ABOUT THIS EXERCISE: Every entry should come back exactly as written, minus the pictures.

SUPPLIED DATA:
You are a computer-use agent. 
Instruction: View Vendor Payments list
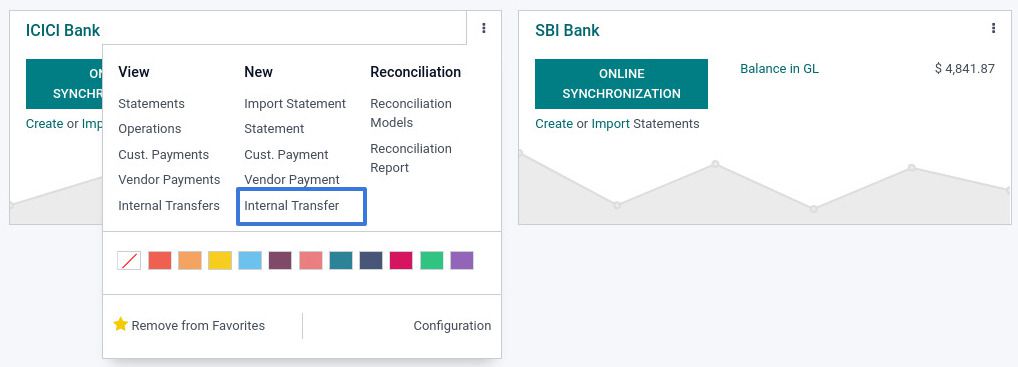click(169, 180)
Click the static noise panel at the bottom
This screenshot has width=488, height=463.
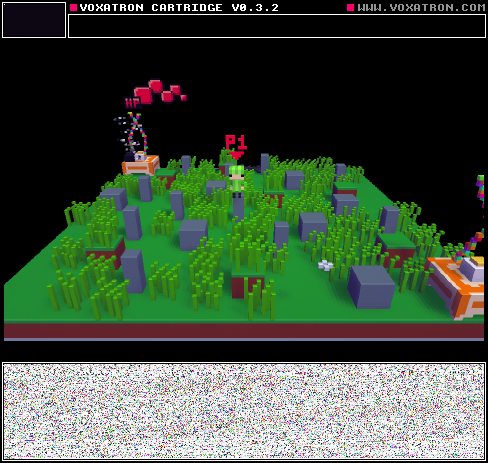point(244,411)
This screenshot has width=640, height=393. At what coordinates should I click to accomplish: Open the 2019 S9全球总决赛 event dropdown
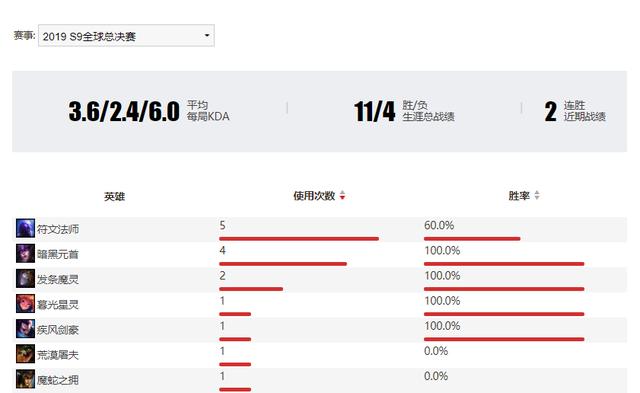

ANSWER SPACE:
You are a computer-use agent. 
Instruction: View Vendor Payments list
click(169, 180)
Click the static noise panel at the bottom
This screenshot has width=488, height=463.
point(244,411)
This screenshot has width=640, height=393. At what coordinates should I click to accomplish: Open the 2019 S9全球总决赛 event dropdown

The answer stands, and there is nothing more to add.